Media/Public Relations Authorization for the Use and Disclosure of Protected Health Information
On occasion ATI Physical Therapy will have an opportunity to promote our organization and our programs. Such promotions will be in the form of media and marketing. Since we cannot photograph, video or audio tape, or write articles about our clients without obtaining their permission, we must receive a written Media/Public Relations Authorization. This is voluntary and the organization will not and cannot require you to sign it. By agreeing and signing the Media/Public Relations Authorization form below, you will give ATI Physical Therapy permission to photograph, video or audio tape, or write articles about you.
I authorize ATI Physical Therapy to disclose to media representatives and/or public affairs staff members my protected health information including my condition and/or reason for treatment for purposes of publicity, promotion, education or publication in print, broadcast and electronic and social media. This authorization includes my likeness on photo, videotape and digital media.

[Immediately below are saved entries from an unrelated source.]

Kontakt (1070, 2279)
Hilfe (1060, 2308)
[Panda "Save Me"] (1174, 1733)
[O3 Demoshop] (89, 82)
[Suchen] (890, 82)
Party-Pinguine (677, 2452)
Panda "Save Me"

- I authorize ATI Physical Therapy to disclose to media representatives and/or public affairs staff members protected health information and information about me, my condition or treatment for purposes of publicity, promotion, education or publication in print, broadcast and electronic and social media. This authorization includes my likeness on photo, videotape and digital media.
- This authorization expires 10 years from the date that I sign this authorization.
- I understand that once my protected health information is used and/or disclosed pursuant to this authorization, it may be subject to redisclosure by the recipient(s).
- I understand that I have the right to revoke this authorization at any time. My revocation must be in writing as described in the Notice of Privacy Practices. I understand that such revocation shall be effective for future uses and disclosures, but such revocation shall not be effective for information already used or disclosed. I understand that once my health information is used or disclosed, it is no longer protected by state or federal law.
- I understand that I do not have to sign this authorization and that my refusal to sign will not affect my abilities to obtain treatment from ATI Physical Therapy nor will it affect my eligibility for benefits.
- I understand that I have a right to inspect and copy my own protected health information to be used or disclosed in accordance with the Notice of Privacy Practices.
- I understand that I will not be compensated in any way for the taking or use of photographs, films, audio and/or videotapes, or the publishing of any article or information.
- I understand that I may revoke this Authorization at any time by notifying the Digital Marketing Manager, Cori Cameron at 630-269-2222 ext. 7160 via a phone call or in writing to marketing@atipt.com, but if I do, it will not have any effect on any actions ATI took before it received the revocation.
- I understand that there is potential for information disclosed based on this authorization to be subject to re- disclosure by the recipient and no longer be protected by the Privacy Rule.